- _Material for this exercise_
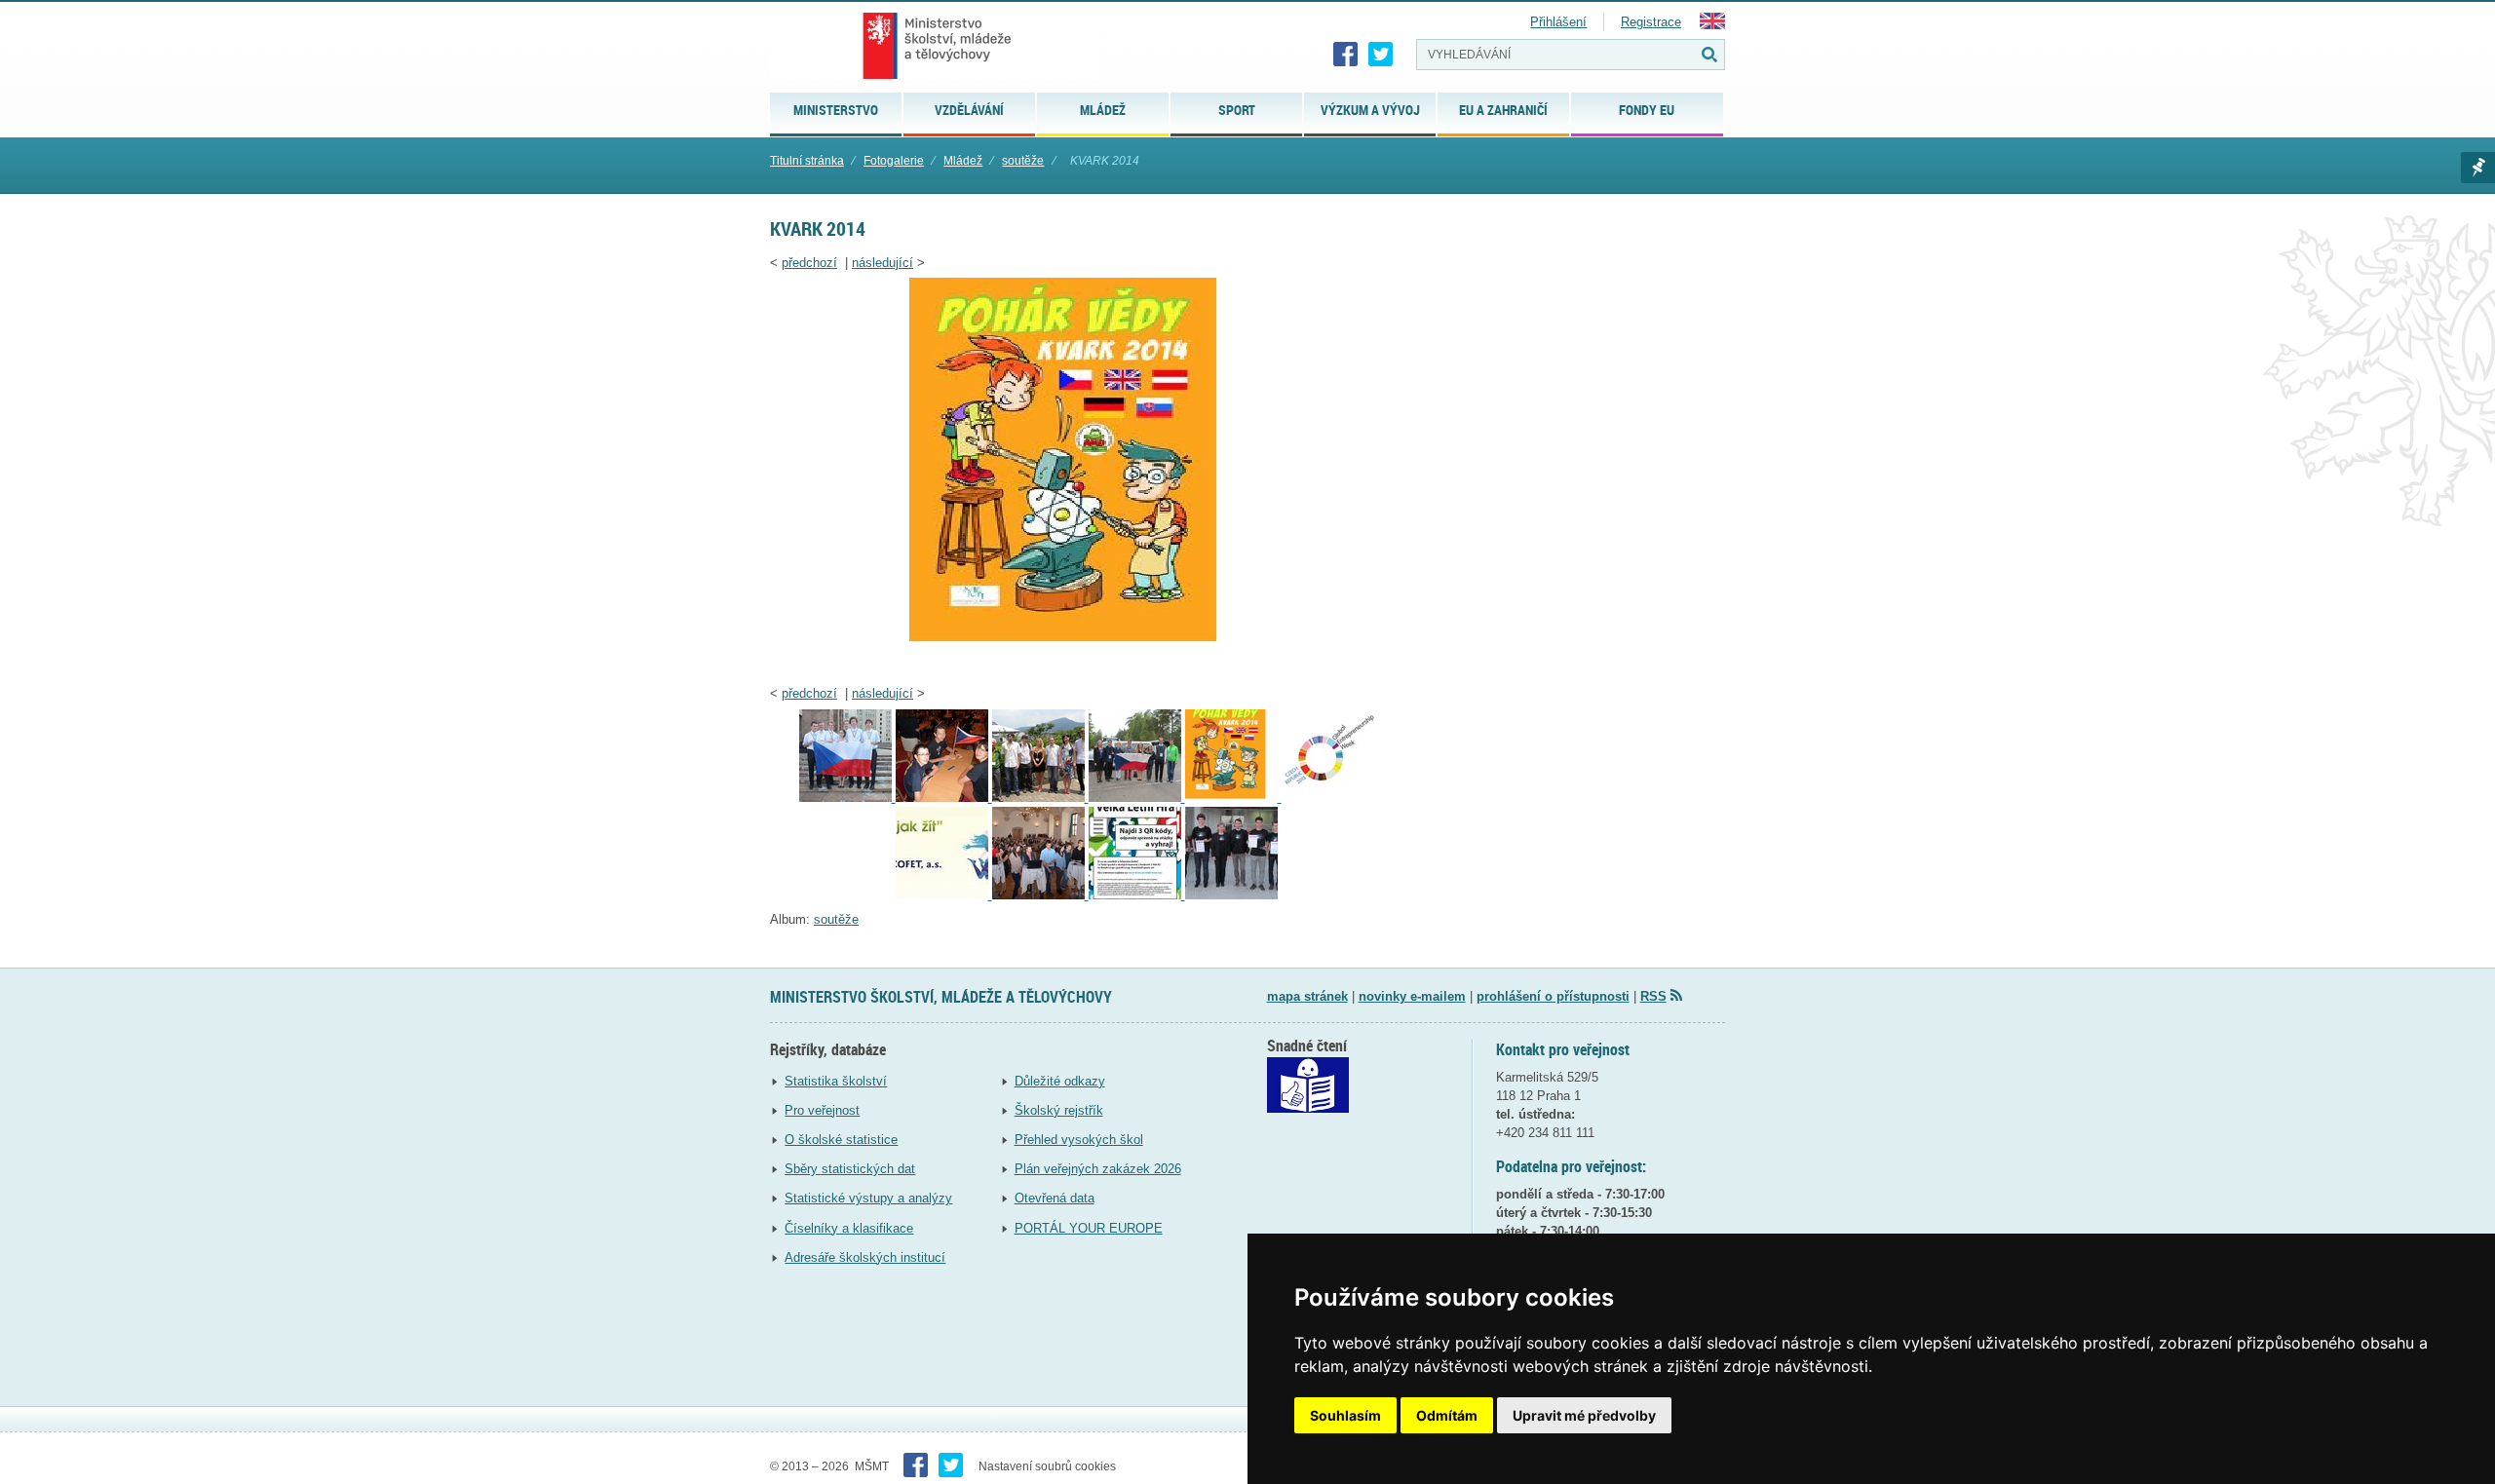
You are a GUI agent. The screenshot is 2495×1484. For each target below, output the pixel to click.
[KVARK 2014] (1086, 668)
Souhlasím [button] (1345, 1415)
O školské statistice (841, 1139)
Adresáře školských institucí (865, 1257)
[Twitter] (1381, 54)
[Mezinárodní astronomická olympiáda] (1231, 895)
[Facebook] (1346, 54)
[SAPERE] (944, 895)
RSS (1653, 996)
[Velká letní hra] (1137, 895)
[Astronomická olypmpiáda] (1137, 797)
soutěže (1023, 161)
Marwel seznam (2478, 167)
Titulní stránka (807, 161)
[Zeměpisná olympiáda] (944, 797)
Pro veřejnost (822, 1110)
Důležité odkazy (1060, 1081)
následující (882, 262)
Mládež (962, 161)
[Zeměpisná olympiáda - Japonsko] (1040, 797)
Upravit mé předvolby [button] (1584, 1415)
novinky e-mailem (1412, 996)
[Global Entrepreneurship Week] (1328, 797)
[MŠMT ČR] (937, 46)
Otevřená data (1054, 1198)
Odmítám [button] (1447, 1415)
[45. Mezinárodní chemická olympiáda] (847, 797)
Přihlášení (1558, 22)
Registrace (1651, 22)
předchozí (809, 262)
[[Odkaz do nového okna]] (1308, 1108)
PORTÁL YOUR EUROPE (1089, 1228)
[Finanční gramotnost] (1040, 895)
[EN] (1712, 25)
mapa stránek (1307, 996)
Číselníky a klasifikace (849, 1228)
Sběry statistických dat (850, 1168)
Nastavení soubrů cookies (1047, 1466)
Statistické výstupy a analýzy (868, 1198)
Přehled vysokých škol (1079, 1139)
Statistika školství (836, 1081)
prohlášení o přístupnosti (1553, 996)
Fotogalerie (894, 161)
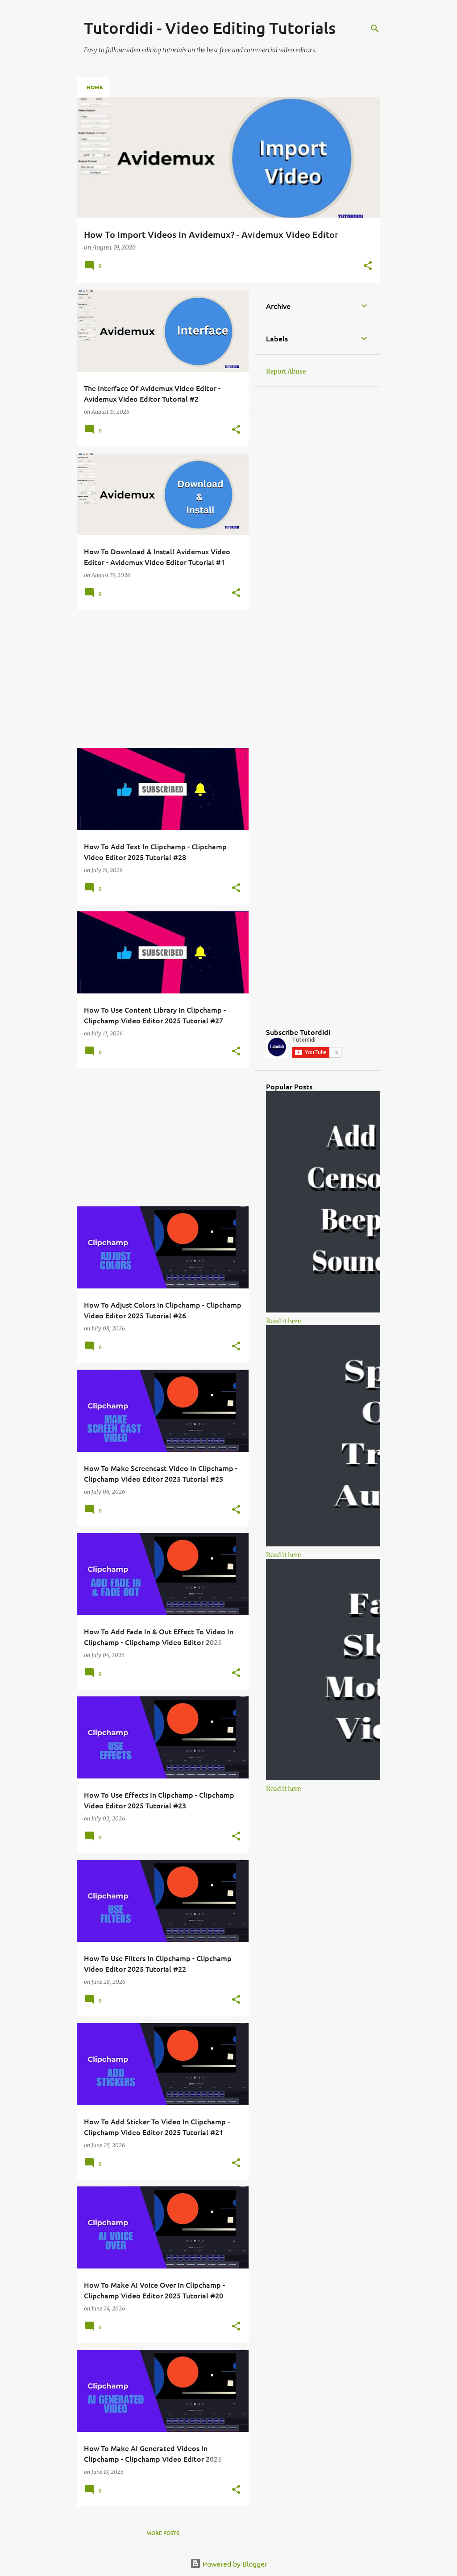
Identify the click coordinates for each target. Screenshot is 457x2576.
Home (95, 87)
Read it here (283, 1321)
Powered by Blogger (234, 2563)
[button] (367, 266)
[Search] (375, 28)
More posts (162, 2533)
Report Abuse (286, 371)
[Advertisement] (159, 678)
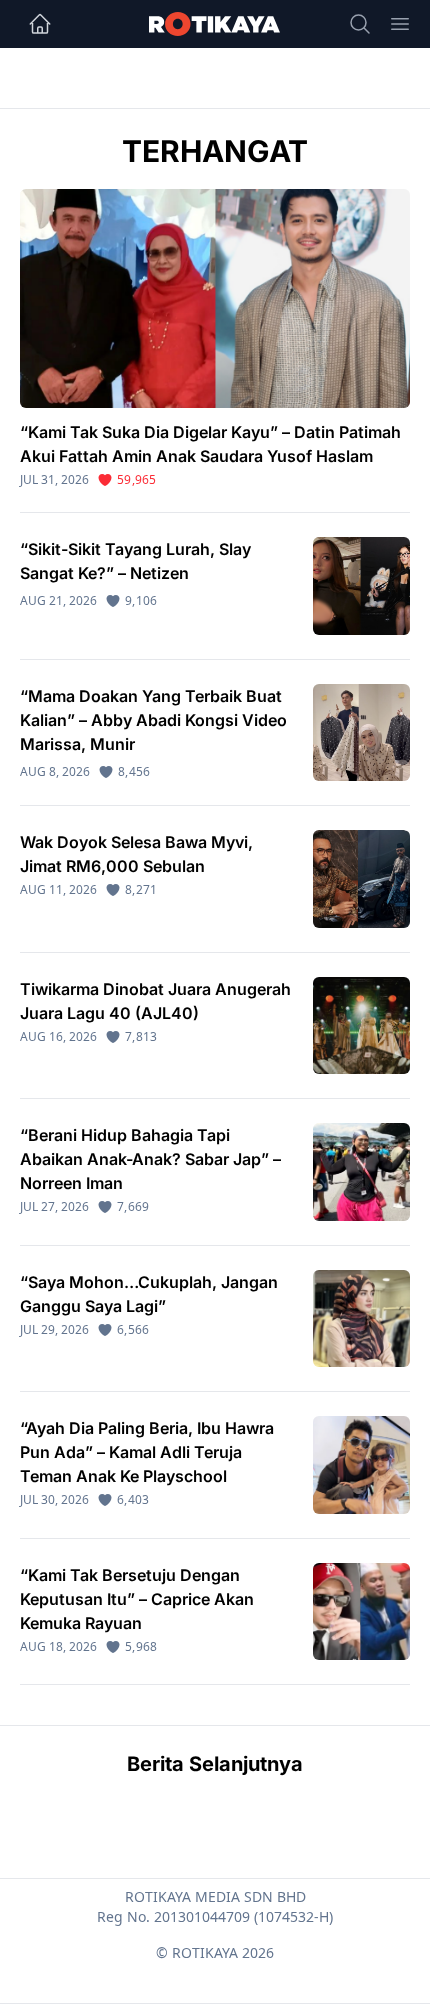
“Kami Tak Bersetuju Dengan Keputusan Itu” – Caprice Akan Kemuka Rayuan (137, 1599)
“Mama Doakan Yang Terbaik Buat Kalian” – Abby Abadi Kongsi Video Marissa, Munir (153, 720)
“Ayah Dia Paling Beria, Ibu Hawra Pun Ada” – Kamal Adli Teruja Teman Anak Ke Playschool (147, 1452)
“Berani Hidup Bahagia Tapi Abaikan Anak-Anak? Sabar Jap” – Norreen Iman (150, 1159)
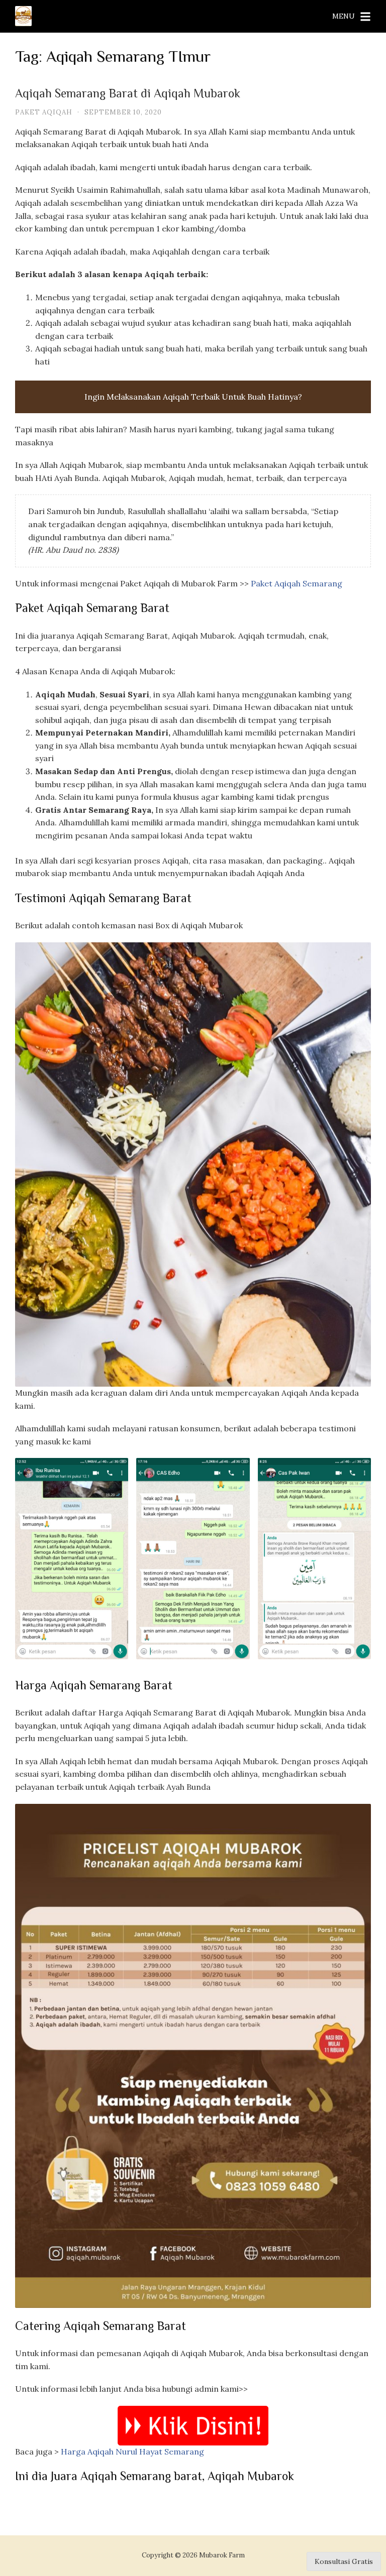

- _Prompt_
The exercise is to copy out every line above that has the word "click" in it.

- _Completed exercise_
You are a GUI agent. The screenshot is 2495×1484. For each target below, output the pixel to click.
Identify the click coordinates for each target. Screenshot is 457x2576.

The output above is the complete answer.